“Lord, who would take him for a pippin squire,
That’s so bedaub’d with lace and rich attire?”

Mr. Ellacombe[469] says the word “pippin” denoted an apple raised from pips and not from grafts, and “is now, and probably was in Shakespeare’s time, confined to the bright-colored long-keeping apples of which the golden pippin is the type.” Justice Shallow, in “2 Henry IV.” (v. 3), says: “Nay, you shall see my orchard, where, in an arbour, we will eat a last year’s pippin of my own graffing.”

(g) The “pomewater” was a species of apple evidently of a juicy nature, and hence of high esteem in Shakespeare’s time; for in “Love’s Labour’s Lost” (iv. 2) Holofernes says: “The deer was, as you know, sanguis—in blood; ripe as the pomewater, who now hangeth like a jewel in the ear of cœlo—the sky, the welkin, the heaven; and anon falleth like a crab on the face of terra—the soil, the land, the earth.”

Parkinson[470] tells us the “pomewater” is an excellent, good, and great whitish apple, full of sap or moisture, somewhat pleasant, sharp, but a little bitter withal; it will not last long, the winter’s frost soon causing it to rot and perish.

It appears that apples and caraways were formerly always eaten together; and it is said that they are still served up on particular days at Trinity College, Cambridge. This practice is probably alluded to by Justice Shallow, in the much-disputed passage in “2 Henry IV.” (v. 3), when he speaks of eating “a last year’s pippin, ... with a dish of carraways.” The phrase, too, seems further explained by the following quotations from Cogan’s “Haven of Health” (1599). After stating the virtues of the seed, and some of its uses, he says: “For the same purpose careway seeds are used to be made in comfits, and to be eaten with apples, and surely very good for that purpose, for all such things as breed wind would be eaten with other things that break wind.” Again, in his chapter on Apples, he says: “Howbeit wee are wont to eat carrawaies or biskets, or some other kind of comfits, or seeds together with apples, thereby to breake winde ingendred by them, and surely this is a verie good way for students.” Mr. Ellacombe,[471] however, considers that in “the dish of carraways,” mentioned by Justice Shallow, neither caraway seeds, nor cakes made of caraways, are meant, but the caraway or caraway-russet apple. Most of the commentators are in favor of one of the former explanations. Mr. Dyce[472] reads caraways in the sense of comfits or confections made with caraway-seeds, and quotes from Shadwell’s “Woman-Captain” the following: “The fruit, crab-apples, sweetings, and horse-plumbs; and for confections, a few carraways in a small sawcer, as if his worship’s house had been a lousie inn.”

Apricot.

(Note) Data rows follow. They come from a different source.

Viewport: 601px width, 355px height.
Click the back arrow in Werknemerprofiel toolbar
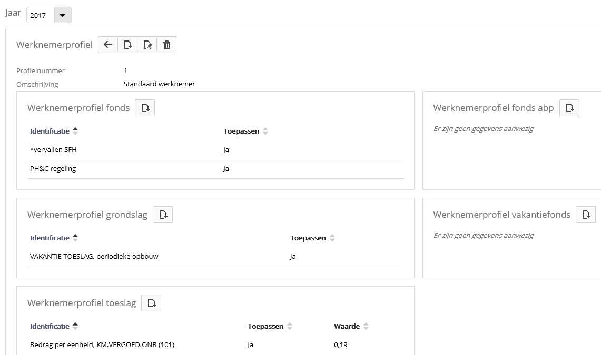(108, 45)
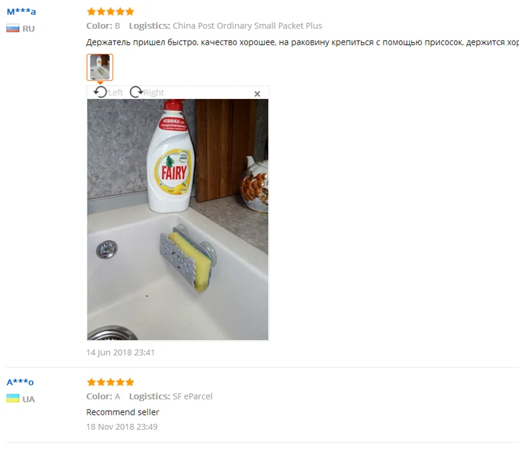Close the enlarged review photo viewer
This screenshot has width=519, height=452.
pyautogui.click(x=257, y=94)
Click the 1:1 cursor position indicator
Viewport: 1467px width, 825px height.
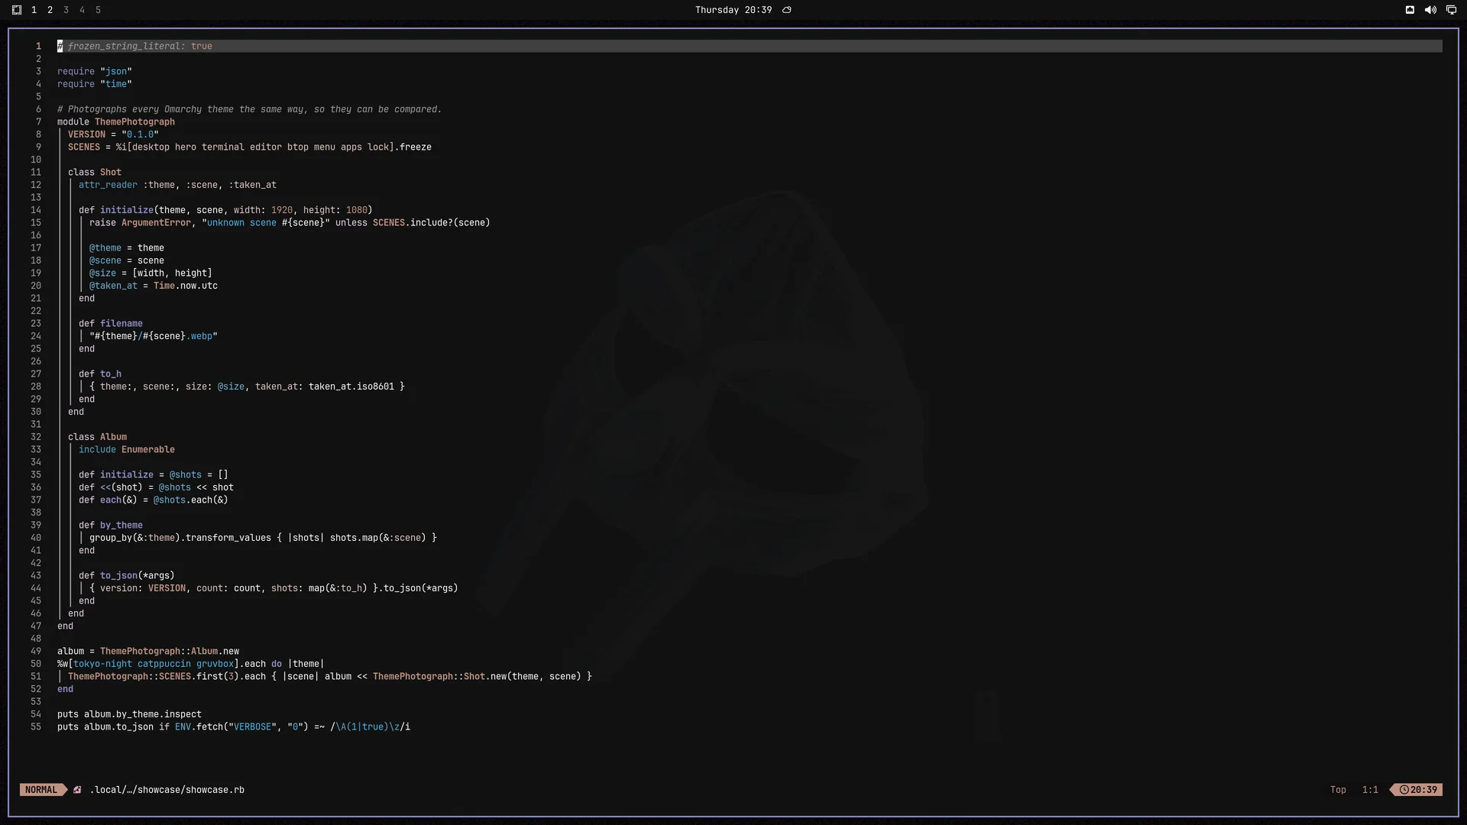[x=1370, y=790]
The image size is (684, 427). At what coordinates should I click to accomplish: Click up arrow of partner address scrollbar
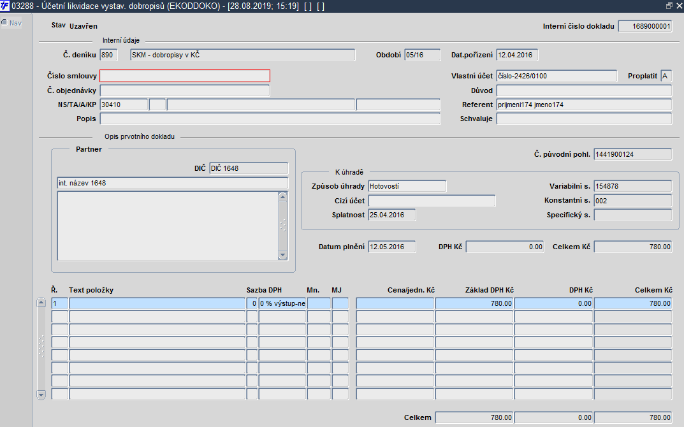click(282, 197)
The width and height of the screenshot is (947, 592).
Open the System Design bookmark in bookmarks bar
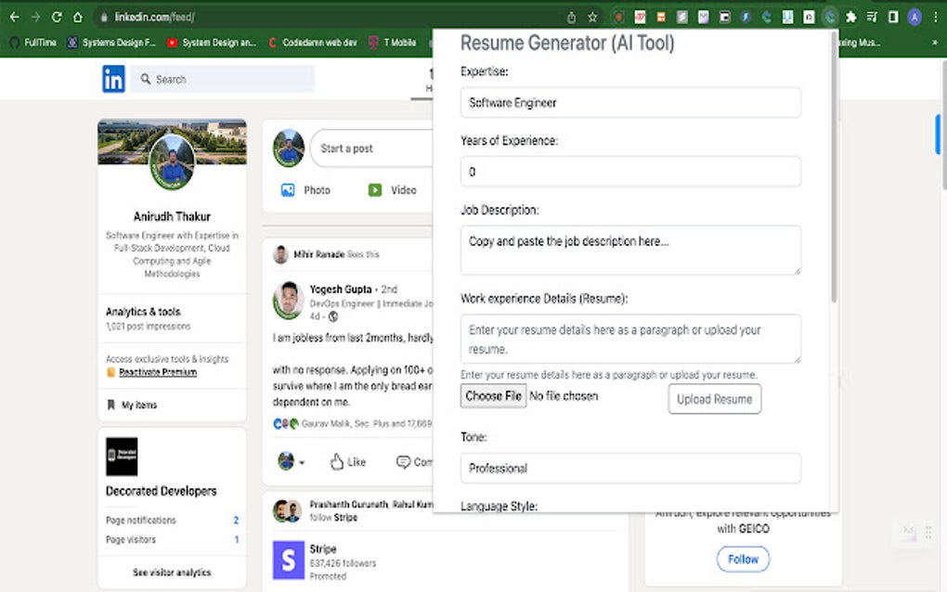click(x=212, y=42)
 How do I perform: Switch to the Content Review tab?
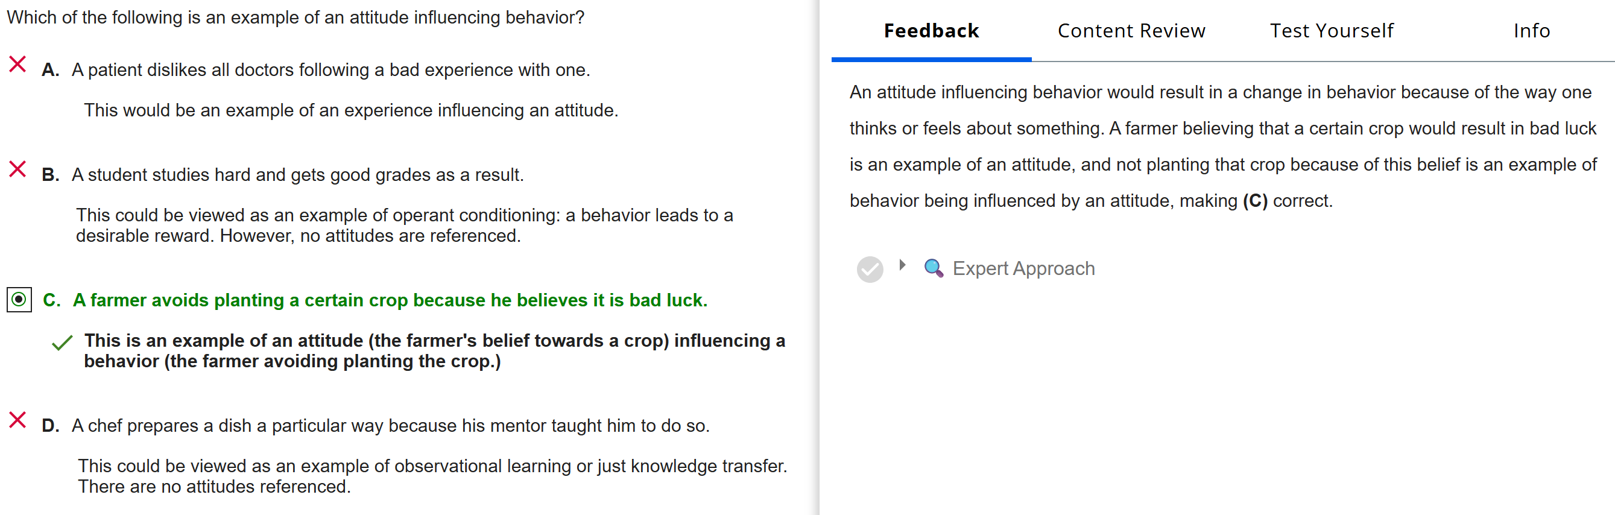tap(1131, 31)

This word, which is spelled by Shakespeare “apricock,” occurs in “Richard II.” (iii. 4), where the gardener says:

“Go, bind thou up yond dangling apricocks,
Which, like unruly children, make their sire
Stoop with oppression of their prodigal weight.”

And in “A Midsummer-Night’s Dream” (iii. 1) Titania gives directions:

“Be kind and courteous to this gentleman,
*****
Feed him with apricocks, and dewberries.”

The spelling “apricock”[473] is derived from the Latin præcox, or præcoquus; and it was called “the precocious tree,” because it flowered and fruited earlier than the peach. The term “apricock” is still in use in Northamptonshire.